-------- Supplied material --------
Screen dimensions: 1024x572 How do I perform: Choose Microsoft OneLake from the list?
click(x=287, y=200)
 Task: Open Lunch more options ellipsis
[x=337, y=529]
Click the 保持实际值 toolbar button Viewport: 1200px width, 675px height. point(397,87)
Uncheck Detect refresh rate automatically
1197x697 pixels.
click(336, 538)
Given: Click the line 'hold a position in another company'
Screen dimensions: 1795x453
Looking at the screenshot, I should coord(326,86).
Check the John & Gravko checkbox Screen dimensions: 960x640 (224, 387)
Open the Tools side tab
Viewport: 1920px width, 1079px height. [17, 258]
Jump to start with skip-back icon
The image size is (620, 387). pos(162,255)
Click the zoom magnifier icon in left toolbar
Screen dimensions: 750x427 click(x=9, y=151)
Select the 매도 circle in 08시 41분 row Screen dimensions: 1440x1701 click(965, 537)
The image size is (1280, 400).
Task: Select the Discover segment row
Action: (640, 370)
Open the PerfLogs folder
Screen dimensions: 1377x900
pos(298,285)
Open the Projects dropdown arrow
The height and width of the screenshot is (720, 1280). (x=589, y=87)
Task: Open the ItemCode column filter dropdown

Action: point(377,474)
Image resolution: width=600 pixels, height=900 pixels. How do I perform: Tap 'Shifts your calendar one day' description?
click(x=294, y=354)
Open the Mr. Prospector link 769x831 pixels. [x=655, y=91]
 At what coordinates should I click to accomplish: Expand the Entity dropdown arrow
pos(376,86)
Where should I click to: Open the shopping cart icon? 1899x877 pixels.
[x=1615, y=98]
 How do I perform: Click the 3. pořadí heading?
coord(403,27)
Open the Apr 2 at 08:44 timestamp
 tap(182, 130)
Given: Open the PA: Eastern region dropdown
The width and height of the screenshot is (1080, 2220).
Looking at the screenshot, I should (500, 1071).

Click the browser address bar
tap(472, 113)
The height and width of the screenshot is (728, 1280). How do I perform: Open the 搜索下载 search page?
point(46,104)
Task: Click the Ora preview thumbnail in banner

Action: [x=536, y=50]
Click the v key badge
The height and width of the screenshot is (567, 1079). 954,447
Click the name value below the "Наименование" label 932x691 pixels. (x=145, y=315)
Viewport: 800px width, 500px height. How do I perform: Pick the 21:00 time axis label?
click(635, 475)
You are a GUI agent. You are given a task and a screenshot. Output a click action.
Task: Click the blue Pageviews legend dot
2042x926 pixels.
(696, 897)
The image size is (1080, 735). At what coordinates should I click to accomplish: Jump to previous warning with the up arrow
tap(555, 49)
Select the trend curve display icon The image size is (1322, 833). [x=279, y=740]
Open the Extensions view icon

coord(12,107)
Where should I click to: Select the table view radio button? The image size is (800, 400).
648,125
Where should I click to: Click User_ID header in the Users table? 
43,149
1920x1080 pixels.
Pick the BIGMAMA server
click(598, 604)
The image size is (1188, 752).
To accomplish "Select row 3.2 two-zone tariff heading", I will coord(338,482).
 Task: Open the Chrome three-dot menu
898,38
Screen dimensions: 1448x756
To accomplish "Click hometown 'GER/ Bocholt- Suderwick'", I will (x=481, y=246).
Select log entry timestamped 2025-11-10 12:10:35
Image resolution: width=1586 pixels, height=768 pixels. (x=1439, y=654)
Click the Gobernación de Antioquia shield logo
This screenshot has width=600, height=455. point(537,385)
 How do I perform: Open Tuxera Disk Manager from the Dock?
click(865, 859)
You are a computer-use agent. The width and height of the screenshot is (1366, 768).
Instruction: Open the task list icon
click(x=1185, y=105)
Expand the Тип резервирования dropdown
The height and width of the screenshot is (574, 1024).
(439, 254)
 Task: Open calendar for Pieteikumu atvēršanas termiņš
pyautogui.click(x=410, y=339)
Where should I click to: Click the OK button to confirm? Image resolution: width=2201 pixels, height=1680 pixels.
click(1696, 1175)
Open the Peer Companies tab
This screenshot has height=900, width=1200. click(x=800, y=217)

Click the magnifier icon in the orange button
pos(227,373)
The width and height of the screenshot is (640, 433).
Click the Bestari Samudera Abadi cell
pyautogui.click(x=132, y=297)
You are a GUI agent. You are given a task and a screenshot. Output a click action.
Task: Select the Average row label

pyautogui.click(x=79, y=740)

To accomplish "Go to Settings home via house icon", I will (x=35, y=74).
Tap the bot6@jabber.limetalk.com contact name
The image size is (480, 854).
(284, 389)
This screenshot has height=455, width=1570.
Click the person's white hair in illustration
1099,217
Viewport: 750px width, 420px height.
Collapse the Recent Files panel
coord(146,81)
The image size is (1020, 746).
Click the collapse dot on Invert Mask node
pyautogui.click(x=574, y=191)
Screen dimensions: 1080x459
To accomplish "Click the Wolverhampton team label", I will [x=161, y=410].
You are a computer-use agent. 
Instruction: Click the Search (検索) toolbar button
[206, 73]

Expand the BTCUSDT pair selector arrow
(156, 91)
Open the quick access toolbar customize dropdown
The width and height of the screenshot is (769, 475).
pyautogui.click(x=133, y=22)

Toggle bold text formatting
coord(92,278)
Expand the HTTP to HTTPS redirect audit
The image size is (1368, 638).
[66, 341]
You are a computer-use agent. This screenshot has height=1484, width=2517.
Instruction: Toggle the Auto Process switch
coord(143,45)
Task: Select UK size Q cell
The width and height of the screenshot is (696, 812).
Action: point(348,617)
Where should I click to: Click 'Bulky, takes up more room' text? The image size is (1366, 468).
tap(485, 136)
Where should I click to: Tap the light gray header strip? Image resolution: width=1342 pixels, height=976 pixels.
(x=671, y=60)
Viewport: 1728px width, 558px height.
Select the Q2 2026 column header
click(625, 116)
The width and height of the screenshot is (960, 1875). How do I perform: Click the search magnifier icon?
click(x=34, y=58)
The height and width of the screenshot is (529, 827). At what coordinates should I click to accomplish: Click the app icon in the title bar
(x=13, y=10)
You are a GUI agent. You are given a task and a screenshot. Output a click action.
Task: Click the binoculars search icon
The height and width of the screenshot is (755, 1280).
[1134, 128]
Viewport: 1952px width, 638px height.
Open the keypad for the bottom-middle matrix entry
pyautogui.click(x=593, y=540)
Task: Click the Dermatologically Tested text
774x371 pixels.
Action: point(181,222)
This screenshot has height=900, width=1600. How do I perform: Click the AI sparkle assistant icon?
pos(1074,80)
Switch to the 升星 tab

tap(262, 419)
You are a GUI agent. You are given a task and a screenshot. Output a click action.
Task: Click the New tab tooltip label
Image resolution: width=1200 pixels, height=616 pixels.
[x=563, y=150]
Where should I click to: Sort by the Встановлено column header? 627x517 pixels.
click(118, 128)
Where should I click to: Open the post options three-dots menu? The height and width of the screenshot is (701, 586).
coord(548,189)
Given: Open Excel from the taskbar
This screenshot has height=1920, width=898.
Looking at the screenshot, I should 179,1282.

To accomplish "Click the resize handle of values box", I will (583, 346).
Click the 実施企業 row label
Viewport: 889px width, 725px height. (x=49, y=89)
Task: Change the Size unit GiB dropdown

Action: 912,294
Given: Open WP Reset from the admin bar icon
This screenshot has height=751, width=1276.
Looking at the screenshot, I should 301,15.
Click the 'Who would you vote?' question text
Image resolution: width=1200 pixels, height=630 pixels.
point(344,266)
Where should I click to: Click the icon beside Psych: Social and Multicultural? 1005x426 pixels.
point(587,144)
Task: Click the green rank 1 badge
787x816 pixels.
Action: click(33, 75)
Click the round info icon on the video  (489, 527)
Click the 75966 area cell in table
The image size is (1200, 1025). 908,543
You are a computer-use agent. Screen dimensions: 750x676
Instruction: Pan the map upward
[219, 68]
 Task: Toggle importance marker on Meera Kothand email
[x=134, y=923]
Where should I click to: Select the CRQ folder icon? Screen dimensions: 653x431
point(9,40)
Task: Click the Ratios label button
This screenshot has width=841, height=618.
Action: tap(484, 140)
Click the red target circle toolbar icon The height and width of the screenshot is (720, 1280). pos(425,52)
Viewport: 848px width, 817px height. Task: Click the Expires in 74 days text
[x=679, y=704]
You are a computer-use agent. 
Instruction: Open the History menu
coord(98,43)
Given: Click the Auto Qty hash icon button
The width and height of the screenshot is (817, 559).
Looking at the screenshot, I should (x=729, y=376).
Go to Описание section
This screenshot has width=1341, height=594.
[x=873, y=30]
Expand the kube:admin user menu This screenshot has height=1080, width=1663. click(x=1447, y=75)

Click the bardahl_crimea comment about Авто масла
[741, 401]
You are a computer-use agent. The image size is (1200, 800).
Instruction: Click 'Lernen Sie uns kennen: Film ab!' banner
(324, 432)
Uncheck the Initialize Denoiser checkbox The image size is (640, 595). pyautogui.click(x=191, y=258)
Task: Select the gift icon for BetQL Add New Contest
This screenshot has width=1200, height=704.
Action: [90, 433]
--------
Try it:
From the records above, copy every line that holds the word "admin".

Answer space:
Given: Open WP Reset from the admin bar icon
Expand the kube:admin user menu This screenshot has height=1080, width=1663. click(x=1447, y=75)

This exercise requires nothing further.